Die drei Leute vom Labor
Affecté au laboratoire de chimie, Levi rencontre trois autres travailleurs : Alex, Arthur, Charles. Ce petit monde semble moins inhumain : les journées sont plus supportables, les coups plus rares, la chaleur supportable. Avec ces compagnons, Levi partage des bribes de conversation, des regards complices, parfois même un éclat de rire discret. Mais la prudence reste de mise : chaque mot malheureux, chaque erreur peut encore entraîner la mort. Le laboratoire est une parenthèse fragile, suspendue au-dessus du gouffre. À travers ce microcosme, Levi mesure à quel point la moindre parcelle d’humanité, même infime, peut sauver une âme de la dissolution totale dans la barbarie environnante.
Le dernier
L’hiver s’abat sur Auschwitz avec une brutalité implacable.
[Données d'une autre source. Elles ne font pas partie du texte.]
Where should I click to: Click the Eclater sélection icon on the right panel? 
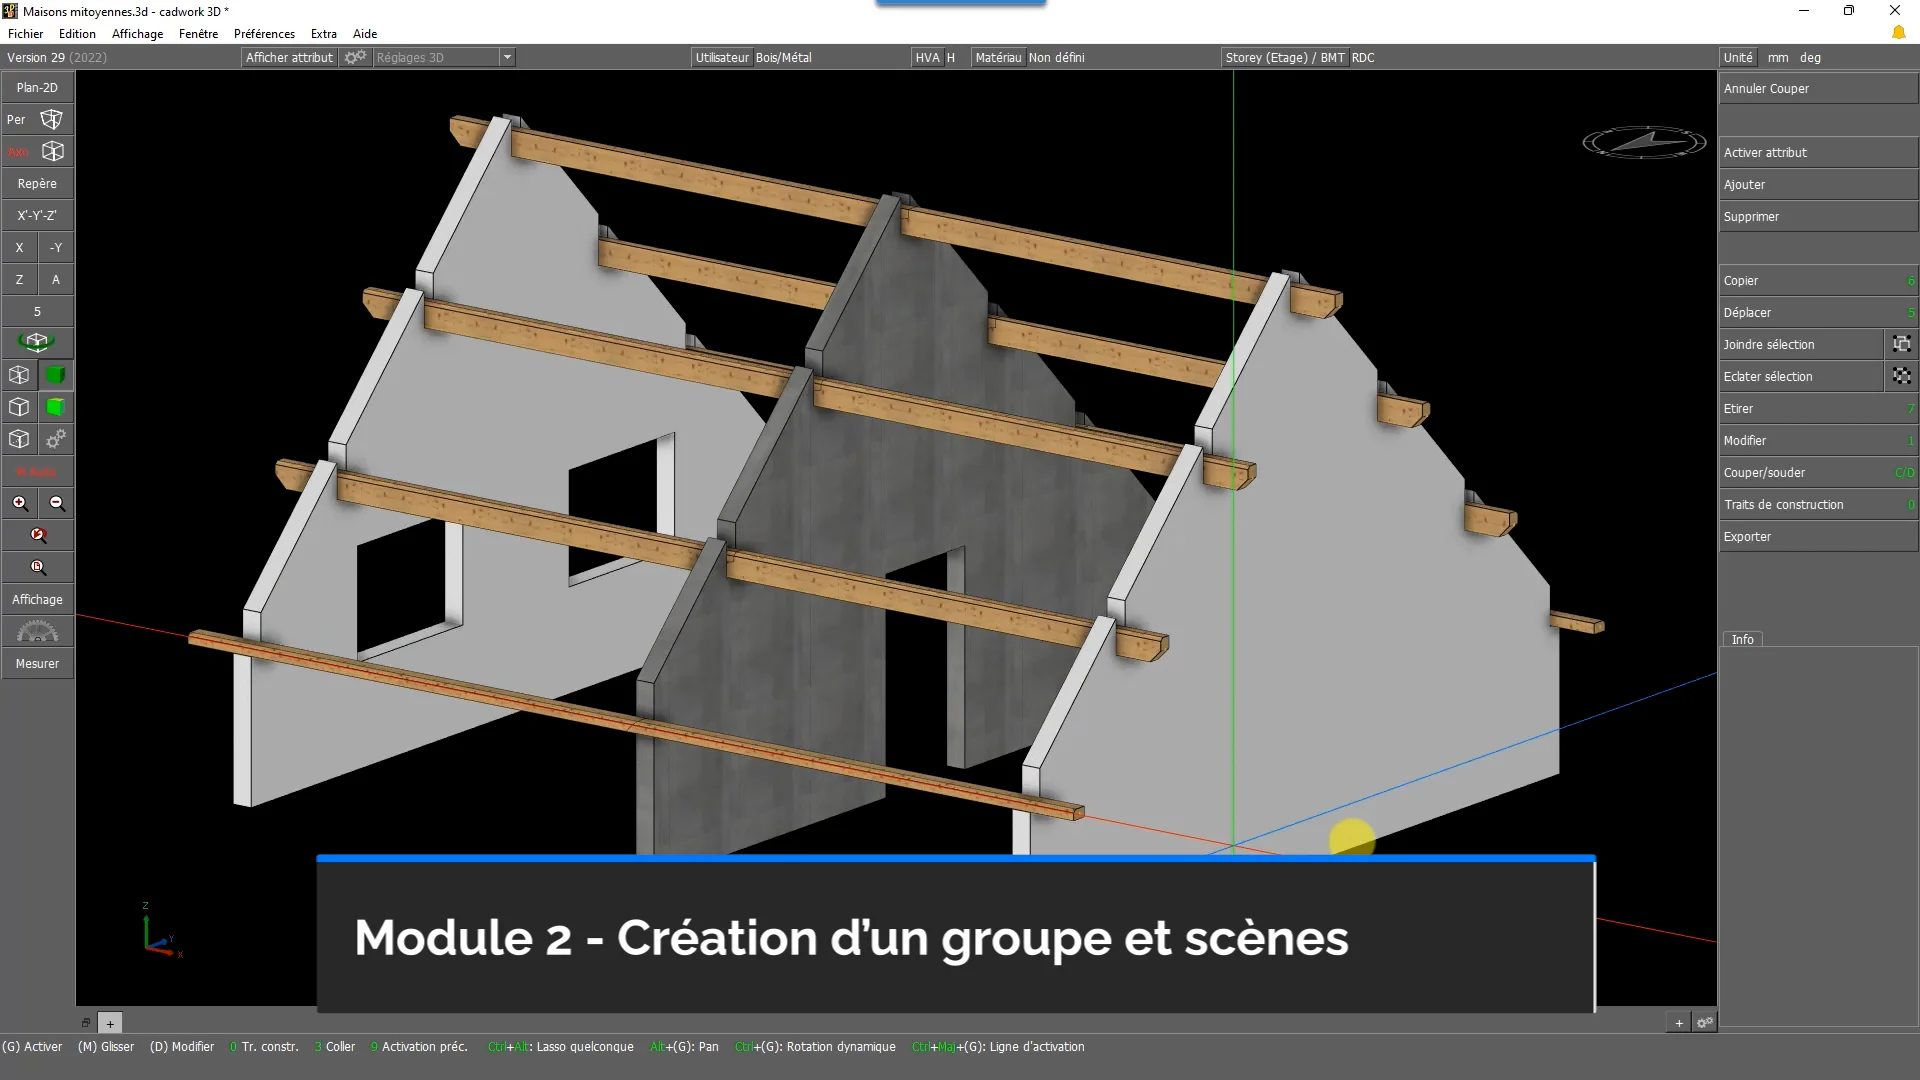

Le froid intense, les rations encore diminuées, la fatigue extrême rendent la survie presque illusoire. Levi décrit la déchéance finale : les corps faméliques s’effondrent, les regards s’éteignent. Le bruit des canons russes se rapproche, et avec lui une angoisse nouvelle : quelle sera la réaction des SS ? Exécuter les prisonniers ? Fuir ? Le travail à la Buna continue, absurde, mécanique. La mort rôde partout, silencieuse. Levi assiste à la déshumanisation totale : il n’y a plus de colère, plus de plaintes, seulement un silence hébété. Le Lager ressemble à une ruche morte. L’instinct de survie persiste, mais réduit à une étincelle vacillante. L’attente est une souffrance aussi terrible que les privations physiques.
Histoire de dix jours
Les SS abandonnent précipitamment le camp en janvier 1945, emportant avec eux ceux capables de marcher. Les malades, dont Levi, restent livrés à eux-mêmes. Commence alors une survie désespérée : faim, froid, maladie, chaos. Dans ce vide, une fraternité renaît timidement : ceux qui peuvent encore se lever partagent leurs forces, cherchent de la nourriture, veillent sur les plus faibles. Levi, avec quelques compagnons, organise un semblant d’hôpital de fortune. Chaque jour est une lutte contre la gangrène, la fièvre, l’abandon. Enfin, après dix jours d’agonie suspendue, les premiers soldats russes apparaissent. Ils avancent, indifférents, hagards, découvrant l’ampleur de l’horreur sans comprendre. Les survivants n’accueillent pas leur libération par des cris, mais par un silence lourd d’épuisement et d’incrédulité.